Topic
Home / Narasi Islam / Artikel Lepas / Bercak-Bercak Dosa

Bercak-Bercak Dosa

Konten ini adalah kiriman dari pembaca dakwatuna.com. Kirimkan informasi, gagasan, pemikiran, atau pendapat dari Anda dalam bentuk tulisan kepada kami, klik di sini.
Ilustrasi. (inet)
Ilustrasi. (inet)

dakwatuna.com – Sejarahnya panjang, sepanjang perjalanan zaman. Ceritanya tak berujung menyertai perhelatan waktu yang terus berlalu. Bermula saat janji itu diucapkan, saat azamnya nan kuat itu diikrarkan. Bukan janji yang nantinya akan diingkari dan tak ditepati, tapi ini janji yang sudah menjadi visi, misi dan simbol dirinya sendiri. Simbol kejahatan dan dosa itu sendiri. Janji dan ikrar itu akan selalu ia pegang sepanjang zaman itu masih ada, masih bergulir dan mengalir. Janjinya terucap saat dia dicap sesat dan terlaknat. Saat dia tak mau taat dan justru memilih untuk bermaksiat. Janji yang sudah lama ia tanam dalam hati. Hanya dia akan ikrarkan menunggu saat yang tepat. Nanti saat dia dititah untuk tunduk memberi hormat. Merendahkan bersujud meletakkan jidat.
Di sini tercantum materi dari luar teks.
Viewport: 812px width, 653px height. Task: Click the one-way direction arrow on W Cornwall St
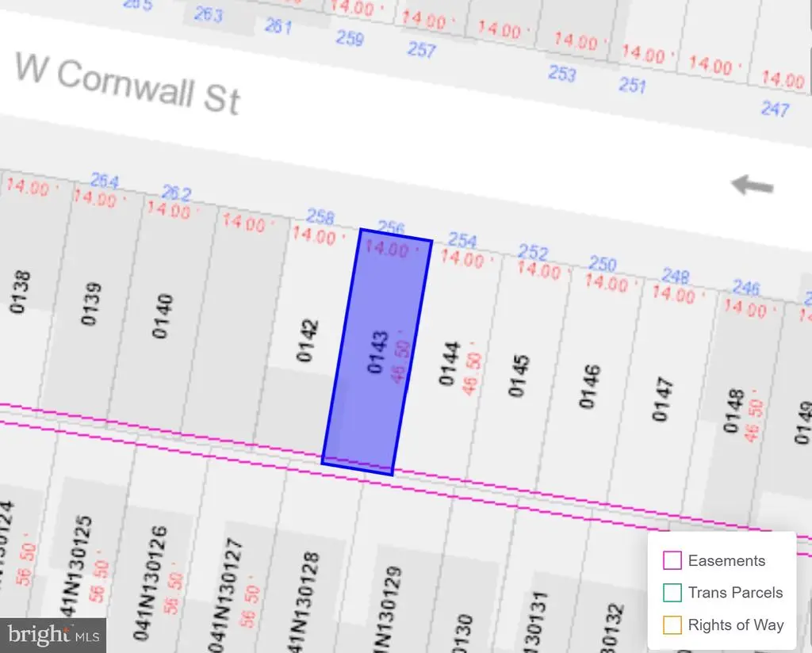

Diceritakan: “Ketika Allah membentuk Adam di Surga (dari tanah liat), Allah meninggalkannya sejenak. Lalu Iblis pun mengitari dan melihat apa gerangan? Ketika dia melihat ada lubang, maka dia tau bahwa Allah hendak menciptakan mahluk yang tidak punya kekuatan terhadap hawa nafsu.” (H.R. Muslim)

Di sinilah sejarah dosa itu tumbuh berkembang. Saat hatinya mulai resah dan bimbang. Saat ia mulai terusik dengan keputusan Tuhan.

Tidak lama berselang ikrar hatinya benar-benar ia buktikan. Dengan lisan dan mulutnya yang lancang. Mencaci menggurui di hadapan Tuhan. Ia tak terima bahkan ia lebih memilih jalannya sendiri menuju neraka nan mengerikan. Iblis berkata: “Karena Engkau telah menghukumiku tersesat, aku benar-benar akan (menghalang-halangi) mereka dari jalan-Mu yang lurus. Kemudian aku akan mendatangi mereka dari muka dan dari belakang mereka, dari kanan dan dari kiri mereka. Dan Engkau tidak akan mendapati kebanyakan mereka bersyukur (taat). (Al-A’raf: 16, 17)

Dosa ibarat biji kecil yang subur di dalam hati. Ia akan tumbuh bila ia terus menerus disemai disirami. Tapi bila pohon itu tumbuh besar dan mengakar. Durinya pun mulai menjerat, menusuk, dan melilit di dalam kulit. Ia akan merusak tubuh yang ringkih tertatih. Tapi apa daya, akarnya sudah kadung menghujam ke seluruh aliran darah. Anak akarnya bak otot-otot penguat sendi  yang melilit di dalam daging dan tulang belulang.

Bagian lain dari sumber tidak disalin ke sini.